Pralka to narzędzie, którego potrzebuje każdy z nas. Warto zatem wiedzieć, jaki rodzaj urządzenia wybrać, jak czytać etykiety energetyczne, by zoptymalizować przyszłe koszta użytkowania oraz to, jak istotna dla kondycji naszych ubrań jest znajomość symboli umieszczonych na metkach.
Klasy energetyczne pralek. Jak właściwie czytać etykiety?
W 2021 roku decyzją Komisji Europejskiej została wprowadzona w życie uproszczona skala efektywności energetycznej dla produktów z segmentu AGD oraz RTV, takich jak pralki, pralkosuszarki, zmywarki, zamrażarki, chłodziarki, telewizory oraz monitory.
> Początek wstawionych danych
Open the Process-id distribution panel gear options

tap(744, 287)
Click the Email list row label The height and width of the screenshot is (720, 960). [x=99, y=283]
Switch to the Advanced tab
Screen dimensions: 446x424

Stosowana obecnie miara ma nie dziesięć, a siedem klas energetycznych, gdzie najwyższa z nich, czyli ta najbardziej oszczędna, sygnowana jest literą A, natomiast najniższa – literą G.
Zauważyć można, że zniknęły dodatkowe oznaczenia w formie plusów, a to dlatego, że normy stały się bardziej restrykcyjne i sprzęty, które wcześniej plasowały się jako A+++, zostały przekwalifikowane do klasy B, a nawet C. Nowe reguły zostały wprowadzone z dwóch, wydaje się istotnych powodów – po pierwsze po to, by kupujący mogli łatwiej odczytywać etykiety, a po drugie, by stworzyć miejsce na dalszą innowację i zachęcić producentów do tworzenia jeszcze bardziej wydajnych urządzeń.
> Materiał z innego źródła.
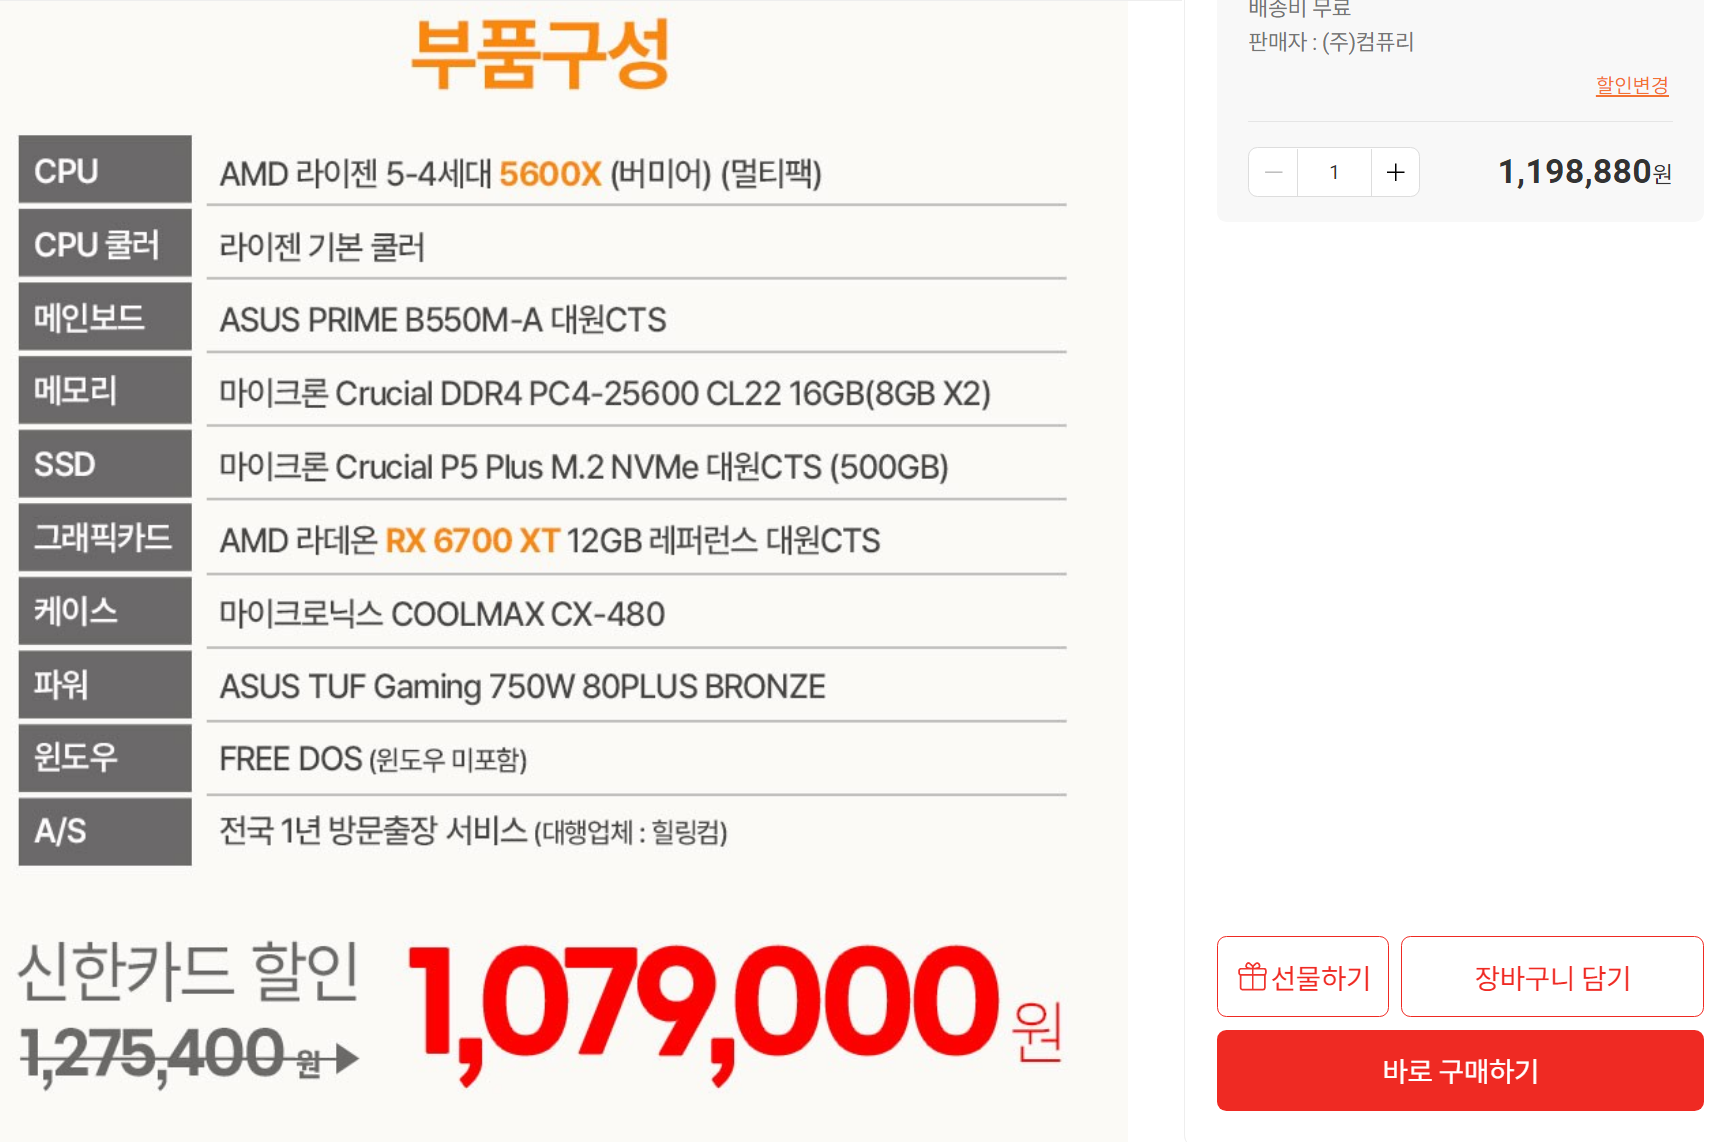This screenshot has width=1732, height=1142.
Task: Click the 메인보드 label cell
Action: (105, 317)
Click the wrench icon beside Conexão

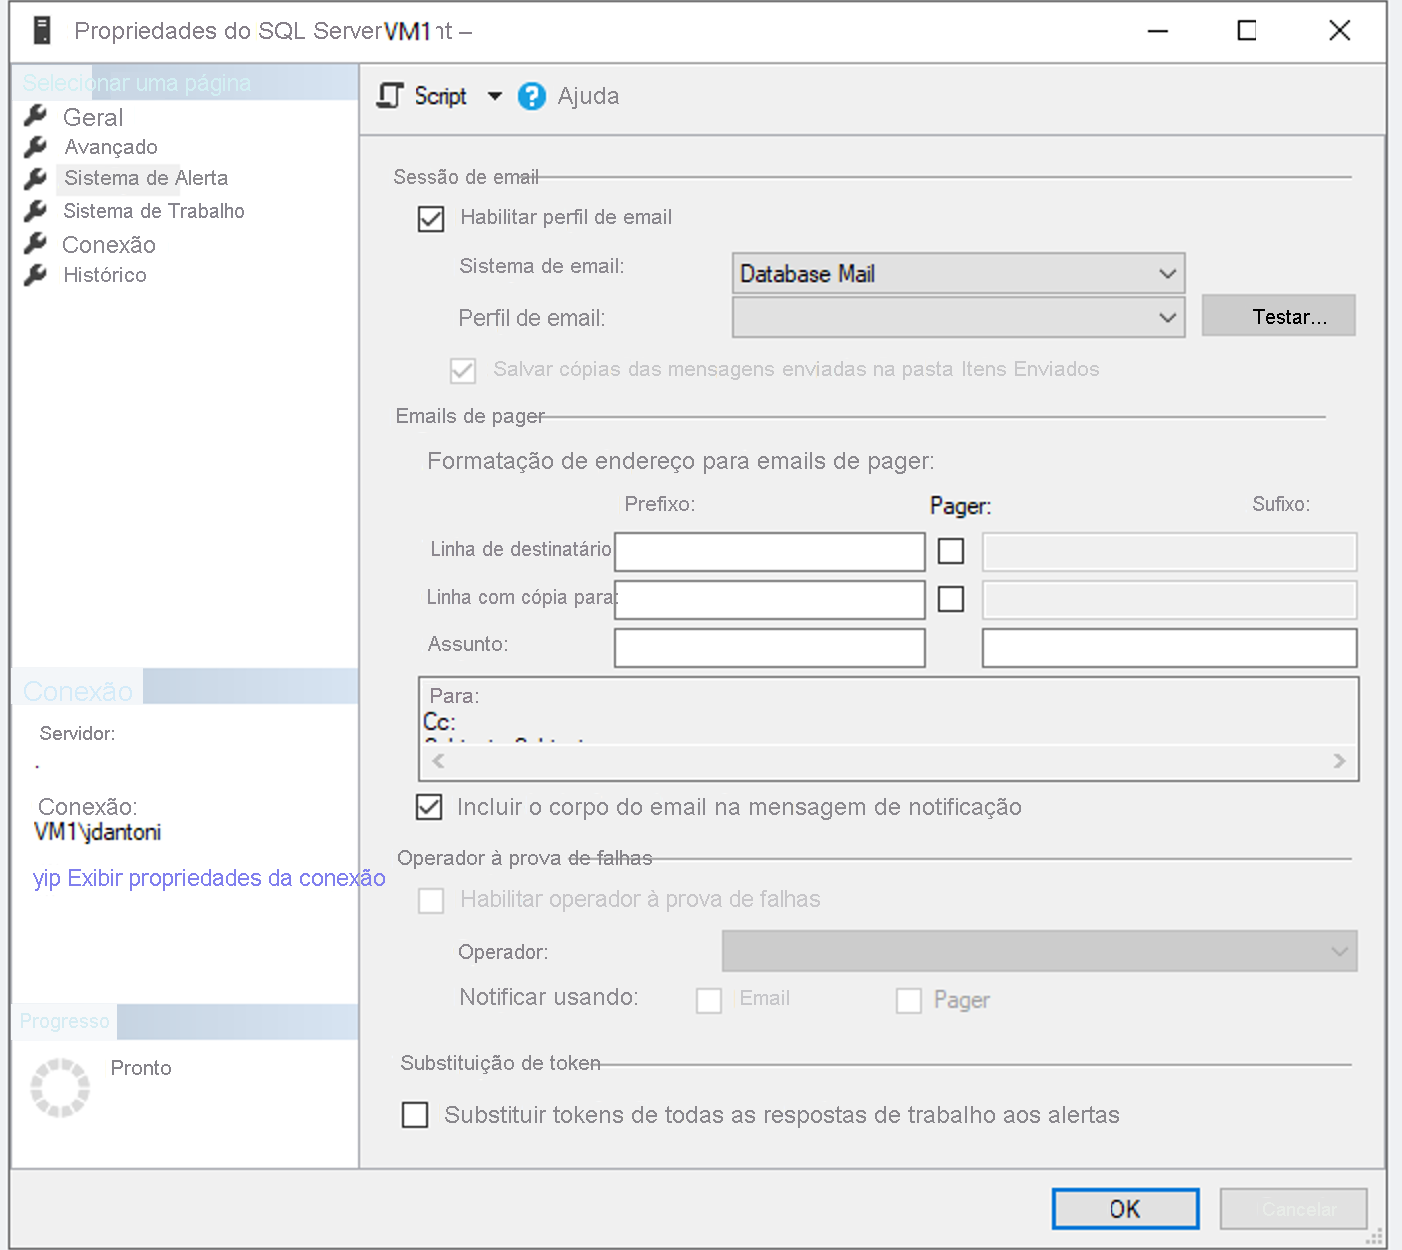36,241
Skoro już przy pralkach jesteśmy, ważne, byśmy wiedzieli, jakie informacje zawiera aktualna etykieta, dotycząca tego typu produktów i na jakie parametry jako konsumenci powinniśmy zwrócić szczególną uwagę.
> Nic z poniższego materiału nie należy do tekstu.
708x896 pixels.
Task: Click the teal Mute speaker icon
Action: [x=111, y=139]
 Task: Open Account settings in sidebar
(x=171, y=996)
Na nowej etykiecie umieszczony jest kod QR, który można zeskanować za pomocą smartfona. Ta czynność pozwoli uzyskać natychmiastowy dostęp do pełnej cyfrowej karty produktu, która znajduje się w europejskiej bazie danych EPREL. Następnie pod numerem dwa zlokalizowana jest nazwa producenta, a pod numerem trzy pełna identyfikacja modelu.
Poniżej widoczna jest już skala efektywności energetycznej, która zawiera, tak jak wspominałem, siedem progów (od A do G), a każdy z nich oznaczony jest dodatkowo odpowiednim kolorem (od ciemnozielonego po czerwony). Nas, kupujących, powinien interesować symbol ukrywający się pod numerem pięć, gdyż właśnie on wskazuje, jakiej klasy pralkę przyszło nam oglądać. Myślę, że nie trzeba tu wiele tłumaczyć – im wyższy notuje ona wynik, tym lepiej dla nas i naszego portfela.
Dalsze parametry wcale nie są mniej istotne, ponieważ dotyczą m.in. zużycia wody czy generowanego przez sprzęt hałasu. Cyfra sześć na obrazku naniesiona została na informację o tym, jaką ilość energii zużywa urządzenie na 100 cykli prania. Wartość ta powinna być możliwie jak najniższa. Tutaj w głowach wielu pojawia się pytanie, ile to jest mało? Posłużę się przykładem – energooszczędna pralka Bosch pobiera tylko 46 kWh na sto cykli, co – mówiąc prościej – daje nam sto prań, składających się z trzech etapów (pranie, płukanie i wirowanie) za jakieś 36 złotych. To właśnie jest mało.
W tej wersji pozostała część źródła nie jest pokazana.